How might this happen? The authors’ model is that perhaps the DQA1 molecule binds the PLA2R1 variant peptide and triggers T lymphocytes to help B cells make anti-PLA2R1 autoantibodies that bind to glomerular cells. They could have looked whether any PLA2R1 peptides has anchor residues that determine whether they can fit one of the 35 different allelic forms of DQA1. However, as Segelmark points out in the accompanying review, the strongest SNPs lie within the first introns for both PLA2R1 and DQA1 and (therefore) do not alter the amino acid sequence! The authors discount this, speculating that either the associated SNP is tightly linked to a variant that does change the protein.

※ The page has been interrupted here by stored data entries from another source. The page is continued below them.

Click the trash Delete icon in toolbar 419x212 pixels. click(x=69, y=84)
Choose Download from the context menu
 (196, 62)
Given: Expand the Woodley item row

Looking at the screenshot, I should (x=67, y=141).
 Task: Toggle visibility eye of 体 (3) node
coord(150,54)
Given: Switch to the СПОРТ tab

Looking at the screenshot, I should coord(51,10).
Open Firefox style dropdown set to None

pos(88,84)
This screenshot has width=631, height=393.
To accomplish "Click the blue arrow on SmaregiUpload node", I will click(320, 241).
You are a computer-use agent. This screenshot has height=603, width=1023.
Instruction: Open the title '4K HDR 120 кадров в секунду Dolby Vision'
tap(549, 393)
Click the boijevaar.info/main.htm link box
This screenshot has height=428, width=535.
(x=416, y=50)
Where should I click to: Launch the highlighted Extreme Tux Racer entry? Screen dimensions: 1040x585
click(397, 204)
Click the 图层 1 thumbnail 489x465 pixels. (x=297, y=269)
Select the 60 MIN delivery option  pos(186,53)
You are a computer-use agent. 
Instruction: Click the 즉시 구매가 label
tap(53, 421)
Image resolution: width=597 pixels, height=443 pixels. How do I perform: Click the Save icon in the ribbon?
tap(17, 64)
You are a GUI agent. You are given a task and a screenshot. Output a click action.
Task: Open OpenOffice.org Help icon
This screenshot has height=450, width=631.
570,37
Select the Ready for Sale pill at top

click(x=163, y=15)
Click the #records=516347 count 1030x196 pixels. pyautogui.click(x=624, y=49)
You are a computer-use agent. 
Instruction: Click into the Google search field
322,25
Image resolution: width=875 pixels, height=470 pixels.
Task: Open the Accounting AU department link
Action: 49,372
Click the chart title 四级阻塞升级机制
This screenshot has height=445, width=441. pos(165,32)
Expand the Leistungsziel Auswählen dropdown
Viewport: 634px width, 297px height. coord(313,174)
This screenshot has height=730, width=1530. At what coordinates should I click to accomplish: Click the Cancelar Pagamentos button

They could have sequenced the few subjects to identify any rare variant. Segelmark proposes as “more likely” that the SNP changes a regulatory sequence, such as a transcription factor binding site or a microRNA, that increases production of the proteins. A few more facts could help resolve these possibilities.
Risk HLA-DQA1 and PLA(2)R1 alleles in idiopathic membranous nephropathy. Stanescu HC, Arcos-Burgos M, Medlar A, Bockenhauer D, Kottgen A, Dragomirescu L, Voinescu C, Patel N, Pearce K, Hubank M, Stephens HA, Laundy V, Padmanabhan S, Zawadzka A, Hofstra JM, Coenen MJ, den Heijer M, Kiemeney LA, Bacq-Daian D, Stengel B, Powis SH, Brenchley P, Feehally J, Rees AJ, Debiec H, Wetzels JF, Ronco P, Mathieson PW, Kleta R. N Engl J Med. 2011 Feb 17;364(7):616-26.